A year ago or so, I added shallow depth of field rendering to my render engine for Little Crane 2. Because the details were getting vague, I had to refresh my mind. To do this, I've charted the flow of my render steps. I call them steps, not passes, because most of them involve rendering just four vertices for a full screen quad. The actual passes are a shadow-map generation pass over the models (not shown) followed by the standard render pass (step 0) that renders into an off screen buffer.
Step 1, 2, 3 and 4 all render into their own off screen buffer, and the final step 5 renders to the screen/window.
In step 1, the input image is copied but in the alpha channel, a Circle-of-Confusion size is stored. To calculate this size, the depth of the pixel is compared to the focal distance. This CoC size is a signed value which controls the blurriness. The value is 0.0 when it is perfectly in focus, it is -1 if it is in the foreground and requires maximum blur. When it is +1, it is also maximally blurred, but this time because it is in the far background. Intermediate results are for moderately blurred pixels.

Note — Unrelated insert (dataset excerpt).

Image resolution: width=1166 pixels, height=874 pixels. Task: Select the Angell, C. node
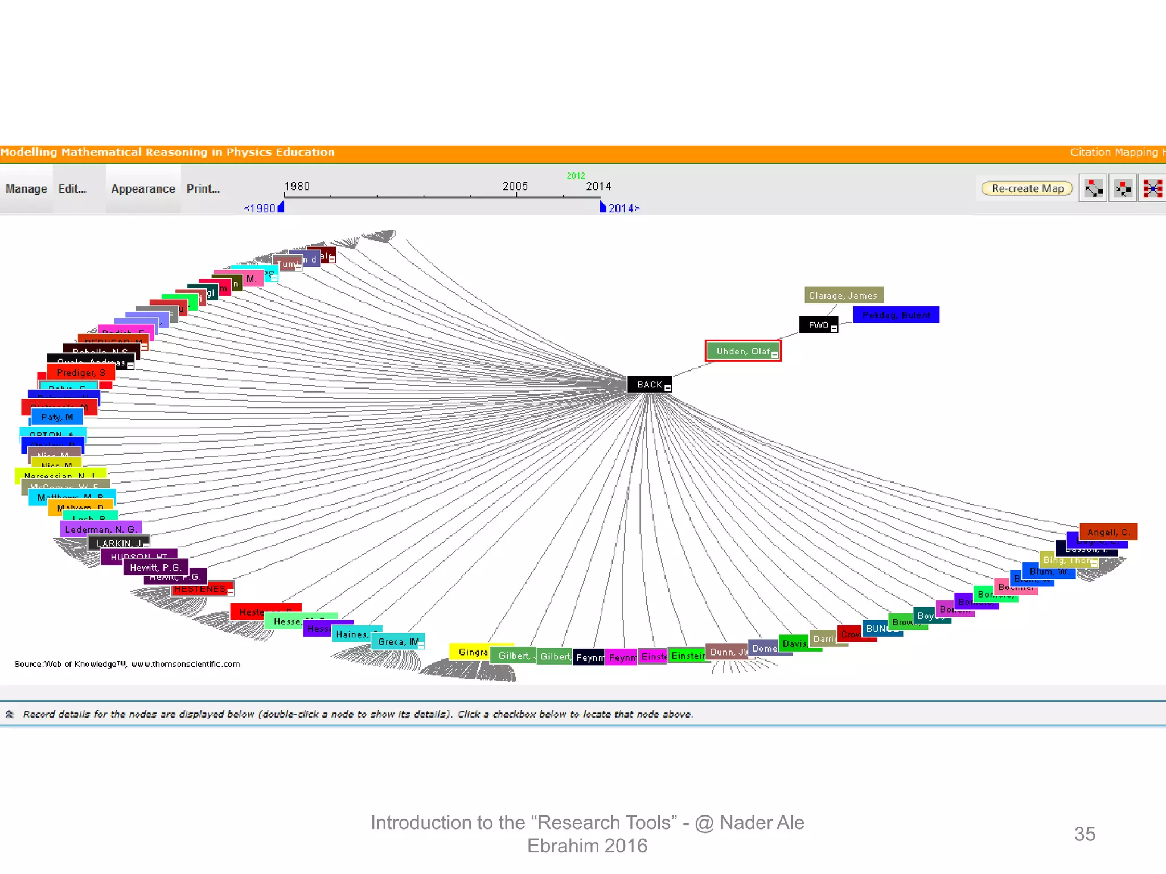[1107, 532]
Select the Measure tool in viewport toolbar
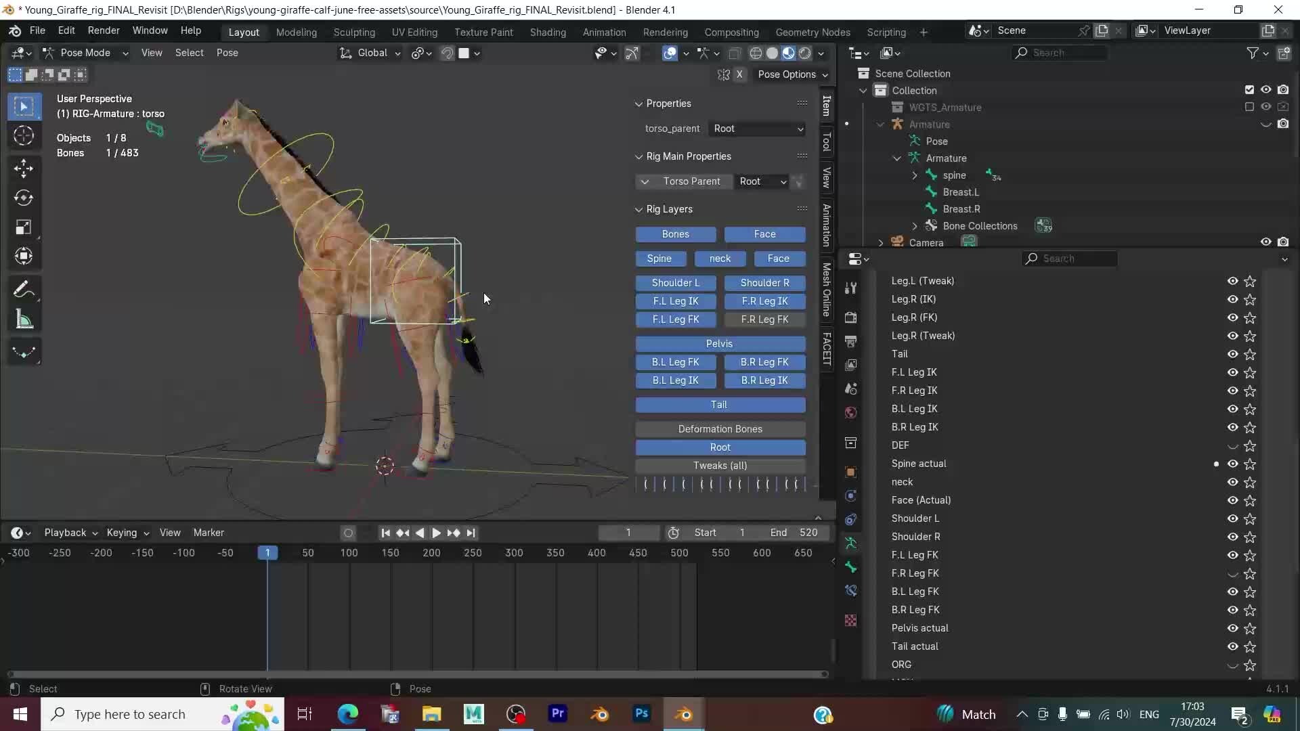 pos(24,319)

In step 2, we simply down sample the input to half resolution (this increases blur sizes, and saves render cycles. Not shown is that it also contains the down sampled alpha channel with CoC values.
In step 3 and 4 we blur the input with 7 taps. First in a horizontal direction, and later in a vertical direction. This smears out the pixels over a 7x7 (49) pixel area with only 14 samples. The blur algorithm requires some thought though: the weights of the samples need to be adapted to the situation. This is because foreground pixels can be blurred over pixels that are in focus. But background pixels cannot be blurred over the in-focus pixels, because the blurred background is occluded by the objects in focus.
In step 5, we simply mix the blurred and the sharp versions of the image based on the circle-of-confusion value. If the pixel is in focus, no blurred pixels get mixed in. If the pixel is in the far back or in the far front, only the blurred pixel makes it to the screen, and the value of the sharp pixel is mixed out.